#### Task material
◆ ◆ ◆ ◆ ◆

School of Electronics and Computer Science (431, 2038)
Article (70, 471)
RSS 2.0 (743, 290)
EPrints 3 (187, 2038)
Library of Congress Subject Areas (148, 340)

◆ ◆ ◆ ◆ ◆

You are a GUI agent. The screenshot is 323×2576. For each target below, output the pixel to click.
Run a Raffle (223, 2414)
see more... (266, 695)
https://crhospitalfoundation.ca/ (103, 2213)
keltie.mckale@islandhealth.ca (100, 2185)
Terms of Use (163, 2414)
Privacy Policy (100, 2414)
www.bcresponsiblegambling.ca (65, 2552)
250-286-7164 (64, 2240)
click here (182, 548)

◆ ◆ ◆ ◆ ◆

#### Challenge
Reproduce the listing from the line containing "School of Electronics" through the line containing "Library of Congress Subject Areas (148, 340)", with "Journal Article" in place of "Article" and everything else unchanged. Give only those lines.

#### Result
School of Electronics and Computer Science (431, 2038)
Journal Article (70, 471)
RSS 2.0 (743, 290)
EPrints 3 (187, 2038)
Library of Congress Subject Areas (148, 340)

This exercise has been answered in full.